## REQUIRED ACTIONS
1/ Transcribe the passage from the word length and frequency text, starting at "(b) Frequency as" and ending at "inventory, are relevant.".
2/ Answer these questions using the word length and frequency text.
(a) Which authors are cited as considering the size of the dictionary infinite?
(b) What other properties can be added for modelling textual word length?
(c) What must be counted to secure a reliable frequency dictionary even for a short time period?

## EXCERPTED TEXT

┄┄┄┄┄┄┄┄┄┄

# Word length and frequency

(diff) ← Older revision | Latest revision (diff) | Newer revision → (diff)

1. Problem and history

There are two problems that must be strictly separated:

(a) The use of words of specific length in texts. Here word forms are meant and neither the size of the lexicon nor the number of phonemes in the phoneme inventory are relevant. Other properties like polysemy, polytexty, or synthetism can be added for modelling textual word length.

(b) Frequency as a factor of lemma construction in the dictionary, where frequency is taken from a frequency dictionary, and the dictionary size, as well as the size of the phoneme inventory, are relevant.

In (b), problems arise because the size of the dictionary can be merely coarsely estimated. There are even authors considering it infinite (cf. Piotrowski, Bektaev, Piotrovskaja 1985; Kornai 2002), which is a reasonable assumption. If, however, it is considered as a fixed finite value, it can be taken into account. Further, frequency dictionaries strongly depend on the kind of the analyzed texts. In order to secure a reliable frequency dictionary even for a short time period, an astronomical number of words must be counted.

┄┄┄┄┄┄┄┄┄┄

## SUPPLIED INFORMATION
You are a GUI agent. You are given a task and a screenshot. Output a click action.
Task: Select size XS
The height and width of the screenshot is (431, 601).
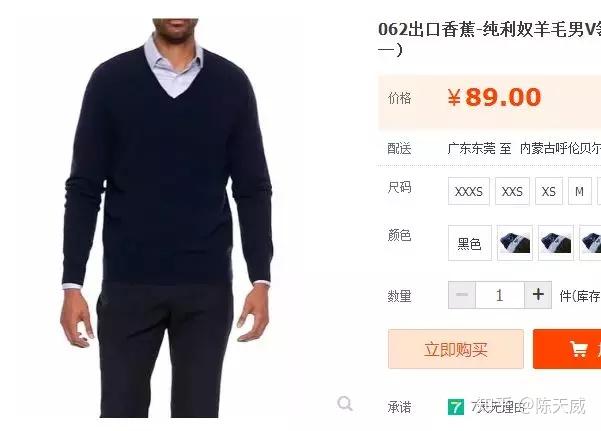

┄┄┄┄┄┄┄┄┄┄

## RESULTS FOR EACH TASK
1/
(b) Frequency as a factor of lemma construction in the dictionary, where frequency is taken from a frequency dictionary, and the dictionary size, as well as the size of the phoneme inventory, are relevant.

2/
(a) Piotrowski, Bektaev, Piotrovskaja (1985) and Kornai (2002).
(b) Polysemy, polytexty, or synthetism.
(c) An astronomical number of words.